India’s Supreme Court delivered an unusually sharp rebuke to Meta on Tuesday, warning that it would not allow the social media giant to play with the privacy rights of Indian users. Judges questioned how WhatsApp monetizes personal data during a hearing where Meta appealed a penalty imposed over WhatsApp’s 2021 privacy policy.
The court repeatedly asked how users can meaningfully consent to data-sharing practices in a market where the app is essentially the default communications platform. With over 500 million users, India is WhatsApp’s largest market and a key growth area for Meta’s advertising business.

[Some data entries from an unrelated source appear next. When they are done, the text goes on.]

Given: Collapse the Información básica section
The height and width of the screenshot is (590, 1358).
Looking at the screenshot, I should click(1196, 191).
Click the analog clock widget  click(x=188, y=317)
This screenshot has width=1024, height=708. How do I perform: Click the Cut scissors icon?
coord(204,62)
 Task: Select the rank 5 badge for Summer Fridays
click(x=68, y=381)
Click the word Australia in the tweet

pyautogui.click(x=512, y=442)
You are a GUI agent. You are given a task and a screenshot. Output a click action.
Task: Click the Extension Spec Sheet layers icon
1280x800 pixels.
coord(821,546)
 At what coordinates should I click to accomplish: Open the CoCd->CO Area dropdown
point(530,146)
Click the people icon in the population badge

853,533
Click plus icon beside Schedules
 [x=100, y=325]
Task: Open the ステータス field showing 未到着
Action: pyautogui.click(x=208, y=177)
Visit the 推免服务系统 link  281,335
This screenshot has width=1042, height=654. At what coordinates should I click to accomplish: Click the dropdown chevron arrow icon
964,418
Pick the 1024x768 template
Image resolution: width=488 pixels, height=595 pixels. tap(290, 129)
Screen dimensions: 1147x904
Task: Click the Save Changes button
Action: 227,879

Judges raised concerns about the commercial value of metadata generated by the platform and how such data could be monetized across Meta’s wider advertising and AI functions.
Chief Justice Surya Kant stated the Supreme Court would not permit Meta and WhatsApp to share even a single piece of information while the appeal was pending. He argued users face little real choice in accepting WhatsApp’s privacy policy. Calling the messaging service a monopoly in practice, Justice Kant questioned how a poor woman selling fruits on the street or a domestic worker could be expected to understand how their data was being used.
Other judges pressed Meta on how user data is analyzed beyond message content. Justice Joymalya Bagchi said the court wanted to examine the commercial value of behavioral data and its use for targeted advertising, noting that even anonymized or siloed information carries economic worth. Government lawyers added that personal data was not only collected but also commercially exploited.
Meta’s lawyers argued that the platform’s messages are end-to-end encrypted and inaccessible even to the company. They maintained that the privacy policy in question did not weaken user protections or allow chat content to be used for advertising.
The case originates from a 2021 update to WhatsApp’s privacy policy that required users in India to accept broader data-sharing terms with Meta or stop using the service. India’s competition regulator later imposed a penalty of approximately $23.6 million, finding the policy abused WhatsApp’s dominant position in the messaging market. That ruling was upheld on appeal before Meta and WhatsApp moved the Supreme Court to challenge it. Meta’s lawyers informed the court the penalty had already been paid.
The Supreme Court has adjourned the matter until February 9, allowing Meta and WhatsApp to explain their data practices in greater detail. At the suggestion of the competition regulator, the court also agreed to add the IT ministry as a party to the case, widening the scope of the proceedings. Meta declined to comment.
WhatsApp has been facing heightened scrutiny over data privacy globally. Authorities in the U.S. have reportedly examined claims that WhatsApp chats may not be as private as the company asserts, adding to broader questions about how encrypted messaging platforms handle user data.
In India, WhatsApp is also navigating new regulatory constraints, including recent SIM-binding rules aimed at curbing fraud, which could limit how widely small businesses use the messaging service.